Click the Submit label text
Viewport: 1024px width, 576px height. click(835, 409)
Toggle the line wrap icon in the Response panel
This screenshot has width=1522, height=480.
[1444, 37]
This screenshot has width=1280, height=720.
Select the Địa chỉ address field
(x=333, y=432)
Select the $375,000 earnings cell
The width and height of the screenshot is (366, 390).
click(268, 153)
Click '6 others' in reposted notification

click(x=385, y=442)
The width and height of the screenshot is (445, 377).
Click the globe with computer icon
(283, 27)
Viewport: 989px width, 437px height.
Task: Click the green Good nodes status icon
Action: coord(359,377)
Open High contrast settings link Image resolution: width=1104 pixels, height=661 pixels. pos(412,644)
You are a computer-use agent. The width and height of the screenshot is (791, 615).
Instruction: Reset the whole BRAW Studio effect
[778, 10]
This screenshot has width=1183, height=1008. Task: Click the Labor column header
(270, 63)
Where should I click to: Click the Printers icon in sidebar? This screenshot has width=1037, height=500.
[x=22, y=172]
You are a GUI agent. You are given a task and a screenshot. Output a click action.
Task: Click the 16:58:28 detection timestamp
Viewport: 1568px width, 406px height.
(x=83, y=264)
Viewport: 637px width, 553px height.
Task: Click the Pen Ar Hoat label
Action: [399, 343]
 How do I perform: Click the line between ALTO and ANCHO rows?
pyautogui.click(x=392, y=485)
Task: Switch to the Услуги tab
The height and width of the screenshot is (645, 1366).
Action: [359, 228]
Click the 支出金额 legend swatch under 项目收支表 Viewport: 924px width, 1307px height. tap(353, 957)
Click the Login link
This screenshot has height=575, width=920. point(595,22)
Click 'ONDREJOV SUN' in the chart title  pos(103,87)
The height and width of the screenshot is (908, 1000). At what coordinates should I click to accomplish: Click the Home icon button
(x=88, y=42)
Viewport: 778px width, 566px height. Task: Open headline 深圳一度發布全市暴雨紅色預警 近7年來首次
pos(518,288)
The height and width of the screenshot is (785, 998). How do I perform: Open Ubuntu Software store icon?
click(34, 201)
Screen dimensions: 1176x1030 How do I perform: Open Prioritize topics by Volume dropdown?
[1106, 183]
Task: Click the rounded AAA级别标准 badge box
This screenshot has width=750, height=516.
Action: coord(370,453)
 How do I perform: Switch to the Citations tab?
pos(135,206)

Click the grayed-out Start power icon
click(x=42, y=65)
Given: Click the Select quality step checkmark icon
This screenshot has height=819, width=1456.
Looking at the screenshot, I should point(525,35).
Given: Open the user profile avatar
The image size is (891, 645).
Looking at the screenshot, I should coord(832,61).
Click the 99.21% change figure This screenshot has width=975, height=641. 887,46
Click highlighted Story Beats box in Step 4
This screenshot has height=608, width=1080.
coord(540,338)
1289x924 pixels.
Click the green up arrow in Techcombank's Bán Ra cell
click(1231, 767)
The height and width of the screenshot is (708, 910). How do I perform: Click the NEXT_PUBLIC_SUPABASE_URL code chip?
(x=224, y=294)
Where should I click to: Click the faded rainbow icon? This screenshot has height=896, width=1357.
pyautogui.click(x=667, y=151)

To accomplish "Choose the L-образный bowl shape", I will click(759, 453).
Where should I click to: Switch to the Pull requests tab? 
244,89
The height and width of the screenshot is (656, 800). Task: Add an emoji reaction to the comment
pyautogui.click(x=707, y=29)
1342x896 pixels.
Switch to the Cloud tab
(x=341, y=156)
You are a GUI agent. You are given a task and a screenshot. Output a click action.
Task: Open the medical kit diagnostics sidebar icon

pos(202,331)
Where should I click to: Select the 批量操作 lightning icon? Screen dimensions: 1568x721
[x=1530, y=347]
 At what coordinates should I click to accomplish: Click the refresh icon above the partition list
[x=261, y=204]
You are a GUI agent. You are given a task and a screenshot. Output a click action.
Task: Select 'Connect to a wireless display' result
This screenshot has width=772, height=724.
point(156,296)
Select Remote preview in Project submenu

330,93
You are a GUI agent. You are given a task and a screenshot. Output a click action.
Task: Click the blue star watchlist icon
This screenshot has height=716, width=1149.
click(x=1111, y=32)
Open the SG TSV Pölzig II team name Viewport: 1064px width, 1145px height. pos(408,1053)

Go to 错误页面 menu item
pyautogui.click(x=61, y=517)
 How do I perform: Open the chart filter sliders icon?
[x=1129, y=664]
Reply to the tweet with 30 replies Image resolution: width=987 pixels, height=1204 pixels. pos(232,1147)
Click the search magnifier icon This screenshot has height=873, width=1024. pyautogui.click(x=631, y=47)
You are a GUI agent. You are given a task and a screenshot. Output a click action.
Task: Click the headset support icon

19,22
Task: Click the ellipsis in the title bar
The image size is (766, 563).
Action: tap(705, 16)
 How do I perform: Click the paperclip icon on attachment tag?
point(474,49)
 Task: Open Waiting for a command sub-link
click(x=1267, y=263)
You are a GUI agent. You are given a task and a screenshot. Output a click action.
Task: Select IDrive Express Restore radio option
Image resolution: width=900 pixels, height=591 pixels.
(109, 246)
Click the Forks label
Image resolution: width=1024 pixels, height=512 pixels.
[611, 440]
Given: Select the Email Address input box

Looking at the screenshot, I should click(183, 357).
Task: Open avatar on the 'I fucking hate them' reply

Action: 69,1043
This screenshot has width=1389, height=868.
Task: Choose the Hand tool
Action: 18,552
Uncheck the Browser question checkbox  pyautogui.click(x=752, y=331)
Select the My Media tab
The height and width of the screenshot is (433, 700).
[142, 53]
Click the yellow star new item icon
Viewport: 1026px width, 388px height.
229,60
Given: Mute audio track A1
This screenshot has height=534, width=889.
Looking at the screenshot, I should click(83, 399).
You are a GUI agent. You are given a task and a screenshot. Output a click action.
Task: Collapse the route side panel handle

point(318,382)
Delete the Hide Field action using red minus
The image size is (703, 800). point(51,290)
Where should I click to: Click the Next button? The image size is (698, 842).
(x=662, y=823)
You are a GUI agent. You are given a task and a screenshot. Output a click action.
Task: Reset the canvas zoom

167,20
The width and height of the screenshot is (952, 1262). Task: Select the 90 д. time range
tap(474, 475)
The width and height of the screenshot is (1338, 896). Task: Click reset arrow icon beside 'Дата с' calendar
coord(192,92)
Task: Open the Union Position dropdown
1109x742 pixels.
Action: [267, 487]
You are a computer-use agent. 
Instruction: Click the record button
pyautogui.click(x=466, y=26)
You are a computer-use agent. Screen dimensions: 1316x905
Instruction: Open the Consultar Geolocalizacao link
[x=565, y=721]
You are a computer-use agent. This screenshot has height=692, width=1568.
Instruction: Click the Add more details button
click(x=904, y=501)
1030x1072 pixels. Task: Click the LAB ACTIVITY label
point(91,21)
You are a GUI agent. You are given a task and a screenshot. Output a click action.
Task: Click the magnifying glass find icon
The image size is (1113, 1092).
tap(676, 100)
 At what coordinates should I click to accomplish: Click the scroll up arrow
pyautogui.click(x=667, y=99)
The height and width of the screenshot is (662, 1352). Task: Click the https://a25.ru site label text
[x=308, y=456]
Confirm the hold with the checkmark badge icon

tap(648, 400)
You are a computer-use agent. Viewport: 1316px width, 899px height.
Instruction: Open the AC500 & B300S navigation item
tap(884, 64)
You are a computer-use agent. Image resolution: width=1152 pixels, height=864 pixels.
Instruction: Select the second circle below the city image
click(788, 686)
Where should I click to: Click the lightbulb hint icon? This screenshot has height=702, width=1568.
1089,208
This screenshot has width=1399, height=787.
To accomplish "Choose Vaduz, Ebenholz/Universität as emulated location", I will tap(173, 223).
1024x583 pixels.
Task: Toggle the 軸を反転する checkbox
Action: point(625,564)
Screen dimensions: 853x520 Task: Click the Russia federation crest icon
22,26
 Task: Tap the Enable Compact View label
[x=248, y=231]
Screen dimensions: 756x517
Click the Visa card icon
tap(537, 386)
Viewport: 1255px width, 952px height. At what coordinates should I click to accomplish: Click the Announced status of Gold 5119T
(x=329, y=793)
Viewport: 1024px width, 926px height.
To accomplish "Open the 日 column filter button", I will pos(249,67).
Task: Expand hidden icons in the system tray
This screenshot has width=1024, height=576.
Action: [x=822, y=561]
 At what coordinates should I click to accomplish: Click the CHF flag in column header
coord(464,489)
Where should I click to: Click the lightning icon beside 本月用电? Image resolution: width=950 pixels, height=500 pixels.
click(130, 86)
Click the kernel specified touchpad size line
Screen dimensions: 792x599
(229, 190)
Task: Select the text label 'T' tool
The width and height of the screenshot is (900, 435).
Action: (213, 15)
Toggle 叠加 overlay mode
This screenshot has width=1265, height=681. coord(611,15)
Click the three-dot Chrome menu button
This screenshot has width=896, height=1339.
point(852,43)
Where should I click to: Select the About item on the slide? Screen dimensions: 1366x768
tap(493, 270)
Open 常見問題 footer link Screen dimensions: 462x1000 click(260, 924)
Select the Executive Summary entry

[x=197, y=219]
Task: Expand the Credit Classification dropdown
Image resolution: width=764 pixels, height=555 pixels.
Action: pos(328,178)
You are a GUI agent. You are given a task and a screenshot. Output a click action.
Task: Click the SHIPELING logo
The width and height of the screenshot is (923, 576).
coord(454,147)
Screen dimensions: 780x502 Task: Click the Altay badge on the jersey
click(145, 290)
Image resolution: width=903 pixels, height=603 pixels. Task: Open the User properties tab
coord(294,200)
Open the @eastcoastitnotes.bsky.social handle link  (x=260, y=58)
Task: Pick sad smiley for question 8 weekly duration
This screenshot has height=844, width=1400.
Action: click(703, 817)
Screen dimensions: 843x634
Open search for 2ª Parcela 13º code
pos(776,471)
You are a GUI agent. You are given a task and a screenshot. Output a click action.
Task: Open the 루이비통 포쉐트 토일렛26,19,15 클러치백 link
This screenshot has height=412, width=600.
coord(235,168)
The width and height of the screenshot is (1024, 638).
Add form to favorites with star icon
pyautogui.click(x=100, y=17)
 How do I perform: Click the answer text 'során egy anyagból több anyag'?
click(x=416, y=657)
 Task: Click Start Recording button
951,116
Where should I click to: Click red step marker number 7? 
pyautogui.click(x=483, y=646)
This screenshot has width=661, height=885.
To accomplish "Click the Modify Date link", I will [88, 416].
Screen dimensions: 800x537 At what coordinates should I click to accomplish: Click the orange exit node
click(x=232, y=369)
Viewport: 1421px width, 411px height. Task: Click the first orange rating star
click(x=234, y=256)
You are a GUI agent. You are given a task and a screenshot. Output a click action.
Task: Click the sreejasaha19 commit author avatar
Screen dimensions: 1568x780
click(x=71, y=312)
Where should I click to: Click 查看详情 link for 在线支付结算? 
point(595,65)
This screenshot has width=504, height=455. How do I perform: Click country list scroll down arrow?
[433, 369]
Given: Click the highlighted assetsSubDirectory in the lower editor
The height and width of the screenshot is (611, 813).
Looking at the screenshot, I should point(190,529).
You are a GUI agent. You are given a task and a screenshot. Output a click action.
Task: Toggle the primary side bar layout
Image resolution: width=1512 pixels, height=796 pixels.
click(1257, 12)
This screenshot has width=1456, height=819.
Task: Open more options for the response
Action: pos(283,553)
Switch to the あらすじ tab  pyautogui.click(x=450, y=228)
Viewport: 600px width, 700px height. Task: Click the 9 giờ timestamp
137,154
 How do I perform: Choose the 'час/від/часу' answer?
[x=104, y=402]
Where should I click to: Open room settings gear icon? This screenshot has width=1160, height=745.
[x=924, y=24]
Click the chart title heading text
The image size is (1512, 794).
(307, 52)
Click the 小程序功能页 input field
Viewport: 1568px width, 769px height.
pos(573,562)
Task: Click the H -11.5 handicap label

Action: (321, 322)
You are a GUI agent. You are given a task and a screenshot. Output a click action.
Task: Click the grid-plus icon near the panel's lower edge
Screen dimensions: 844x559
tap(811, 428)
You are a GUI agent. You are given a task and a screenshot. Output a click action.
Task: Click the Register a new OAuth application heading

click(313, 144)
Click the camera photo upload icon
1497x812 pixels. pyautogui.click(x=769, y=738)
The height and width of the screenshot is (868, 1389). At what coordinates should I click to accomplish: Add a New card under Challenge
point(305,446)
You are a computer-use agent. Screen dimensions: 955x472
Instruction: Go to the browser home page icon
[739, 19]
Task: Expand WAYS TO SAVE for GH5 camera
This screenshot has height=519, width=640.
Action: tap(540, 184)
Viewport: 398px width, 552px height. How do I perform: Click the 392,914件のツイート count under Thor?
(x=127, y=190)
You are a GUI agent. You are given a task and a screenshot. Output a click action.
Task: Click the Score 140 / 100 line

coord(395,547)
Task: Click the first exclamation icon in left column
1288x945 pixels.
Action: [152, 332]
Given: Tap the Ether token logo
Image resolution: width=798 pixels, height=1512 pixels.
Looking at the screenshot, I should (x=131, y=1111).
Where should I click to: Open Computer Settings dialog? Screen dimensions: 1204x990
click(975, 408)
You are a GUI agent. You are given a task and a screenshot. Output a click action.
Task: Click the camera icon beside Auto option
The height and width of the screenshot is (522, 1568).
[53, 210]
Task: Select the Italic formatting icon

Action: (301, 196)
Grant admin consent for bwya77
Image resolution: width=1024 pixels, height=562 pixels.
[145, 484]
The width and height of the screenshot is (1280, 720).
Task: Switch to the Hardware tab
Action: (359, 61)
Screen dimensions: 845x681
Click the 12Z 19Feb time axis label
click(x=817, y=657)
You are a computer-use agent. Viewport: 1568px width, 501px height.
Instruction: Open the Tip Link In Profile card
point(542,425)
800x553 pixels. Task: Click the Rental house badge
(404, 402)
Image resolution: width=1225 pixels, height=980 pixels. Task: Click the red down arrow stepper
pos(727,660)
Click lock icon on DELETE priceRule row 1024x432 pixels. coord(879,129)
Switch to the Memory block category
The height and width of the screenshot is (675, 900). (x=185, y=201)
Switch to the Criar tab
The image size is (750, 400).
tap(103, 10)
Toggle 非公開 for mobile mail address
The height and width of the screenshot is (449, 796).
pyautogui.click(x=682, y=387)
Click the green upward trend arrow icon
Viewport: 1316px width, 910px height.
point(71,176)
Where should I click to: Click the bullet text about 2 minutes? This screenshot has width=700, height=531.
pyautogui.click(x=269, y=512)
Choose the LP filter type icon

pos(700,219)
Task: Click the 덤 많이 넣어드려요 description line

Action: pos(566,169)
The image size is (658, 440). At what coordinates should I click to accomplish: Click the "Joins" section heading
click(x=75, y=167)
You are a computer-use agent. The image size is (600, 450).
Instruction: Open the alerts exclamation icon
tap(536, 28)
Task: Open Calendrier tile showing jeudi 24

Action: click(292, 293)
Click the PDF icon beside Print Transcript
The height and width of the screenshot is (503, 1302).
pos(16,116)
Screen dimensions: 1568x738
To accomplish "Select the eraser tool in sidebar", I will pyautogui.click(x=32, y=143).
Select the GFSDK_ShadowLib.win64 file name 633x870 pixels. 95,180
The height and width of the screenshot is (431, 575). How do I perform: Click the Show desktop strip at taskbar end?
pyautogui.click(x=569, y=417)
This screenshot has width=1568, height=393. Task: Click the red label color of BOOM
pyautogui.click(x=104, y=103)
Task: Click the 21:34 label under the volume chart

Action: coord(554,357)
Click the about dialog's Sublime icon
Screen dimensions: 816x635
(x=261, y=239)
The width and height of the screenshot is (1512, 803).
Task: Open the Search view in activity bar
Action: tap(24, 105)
----------
> **TASK INSTRUCTIONS**:
Produce a word-for-word copy of everything above from the line holding "Where should I click to: Click the Printers" down to the line holding "Click the 支出金额", with both of those lines kept.

> **FINISHED TASK**:
Where should I click to: Click the Printers icon in sidebar? This screenshot has width=1037, height=500.
[x=22, y=172]
You are a GUI agent. You are given a task and a screenshot. Output a click action.
Task: Click the 16:58:28 detection timestamp
Viewport: 1568px width, 406px height.
(x=83, y=264)
Viewport: 637px width, 553px height.
Task: Click the Pen Ar Hoat label
Action: [399, 343]
 How do I perform: Click the line between ALTO and ANCHO rows?
pyautogui.click(x=392, y=485)
Task: Switch to the Услуги tab
The height and width of the screenshot is (645, 1366).
Action: [359, 228]
Click the 支出金额 legend swatch under 项目收支表 Viewport: 924px width, 1307px height. tap(353, 957)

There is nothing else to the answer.